Please write out only the lines running from the one with "Where should I click to: Select" through the last line of the listing, each exactly as given.

───

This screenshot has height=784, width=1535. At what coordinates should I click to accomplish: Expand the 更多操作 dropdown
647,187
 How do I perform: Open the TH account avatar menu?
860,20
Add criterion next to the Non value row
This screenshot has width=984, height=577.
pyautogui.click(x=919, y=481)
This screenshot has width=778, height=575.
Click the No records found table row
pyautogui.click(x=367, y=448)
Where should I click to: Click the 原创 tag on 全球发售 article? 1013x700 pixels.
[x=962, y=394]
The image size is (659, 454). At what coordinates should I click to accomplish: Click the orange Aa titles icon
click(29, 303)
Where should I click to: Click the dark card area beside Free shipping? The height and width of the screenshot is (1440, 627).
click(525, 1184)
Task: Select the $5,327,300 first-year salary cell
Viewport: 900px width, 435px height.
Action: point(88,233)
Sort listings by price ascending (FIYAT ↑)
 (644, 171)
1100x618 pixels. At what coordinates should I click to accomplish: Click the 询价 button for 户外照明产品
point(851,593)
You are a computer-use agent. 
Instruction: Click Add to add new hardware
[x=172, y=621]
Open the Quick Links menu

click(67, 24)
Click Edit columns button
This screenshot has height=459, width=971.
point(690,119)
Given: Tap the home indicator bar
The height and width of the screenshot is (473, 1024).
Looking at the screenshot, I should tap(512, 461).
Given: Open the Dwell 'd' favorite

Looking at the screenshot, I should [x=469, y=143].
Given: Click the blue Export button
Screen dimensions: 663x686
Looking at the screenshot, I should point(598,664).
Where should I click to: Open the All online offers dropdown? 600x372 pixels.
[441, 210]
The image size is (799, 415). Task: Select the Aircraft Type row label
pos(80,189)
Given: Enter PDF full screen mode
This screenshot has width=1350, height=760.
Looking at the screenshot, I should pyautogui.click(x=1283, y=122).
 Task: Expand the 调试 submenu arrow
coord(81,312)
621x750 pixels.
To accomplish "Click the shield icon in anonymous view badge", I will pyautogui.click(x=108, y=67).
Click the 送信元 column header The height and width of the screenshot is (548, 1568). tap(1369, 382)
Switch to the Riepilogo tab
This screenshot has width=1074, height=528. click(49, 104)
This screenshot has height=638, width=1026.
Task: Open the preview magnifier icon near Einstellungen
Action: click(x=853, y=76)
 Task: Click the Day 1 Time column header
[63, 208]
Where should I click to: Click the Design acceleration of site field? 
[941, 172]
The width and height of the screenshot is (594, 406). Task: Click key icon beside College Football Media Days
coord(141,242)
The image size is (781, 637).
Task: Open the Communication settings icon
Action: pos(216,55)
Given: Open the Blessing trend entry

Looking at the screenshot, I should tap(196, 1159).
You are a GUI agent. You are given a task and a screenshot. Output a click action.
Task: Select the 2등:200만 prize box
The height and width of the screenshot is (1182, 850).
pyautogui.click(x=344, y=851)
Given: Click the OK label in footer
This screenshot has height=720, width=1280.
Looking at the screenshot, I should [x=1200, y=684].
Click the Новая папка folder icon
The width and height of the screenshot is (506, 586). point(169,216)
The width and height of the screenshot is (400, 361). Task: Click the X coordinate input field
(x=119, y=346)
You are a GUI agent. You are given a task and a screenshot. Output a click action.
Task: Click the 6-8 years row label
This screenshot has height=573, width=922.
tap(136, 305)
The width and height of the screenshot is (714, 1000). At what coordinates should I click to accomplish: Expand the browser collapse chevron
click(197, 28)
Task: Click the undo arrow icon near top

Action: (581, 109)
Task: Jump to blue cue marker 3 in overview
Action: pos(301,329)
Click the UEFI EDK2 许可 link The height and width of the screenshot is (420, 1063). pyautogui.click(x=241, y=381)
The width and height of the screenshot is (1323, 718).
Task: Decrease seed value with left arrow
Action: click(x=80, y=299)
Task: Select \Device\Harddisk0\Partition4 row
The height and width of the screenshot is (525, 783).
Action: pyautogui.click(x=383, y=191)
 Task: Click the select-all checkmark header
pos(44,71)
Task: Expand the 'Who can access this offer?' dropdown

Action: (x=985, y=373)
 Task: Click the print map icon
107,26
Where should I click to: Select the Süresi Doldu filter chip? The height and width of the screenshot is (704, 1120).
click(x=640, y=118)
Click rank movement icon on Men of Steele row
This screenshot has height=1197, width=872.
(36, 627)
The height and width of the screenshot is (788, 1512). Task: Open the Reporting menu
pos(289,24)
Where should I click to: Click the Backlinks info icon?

───

[TASK ANSWER]
Where should I click to: Select the Süresi Doldu filter chip? The height and width of the screenshot is (704, 1120).
click(x=640, y=118)
Click rank movement icon on Men of Steele row
This screenshot has height=1197, width=872.
(36, 627)
The height and width of the screenshot is (788, 1512). Task: Open the Reporting menu
pos(289,24)
Where should I click to: Click the Backlinks info icon?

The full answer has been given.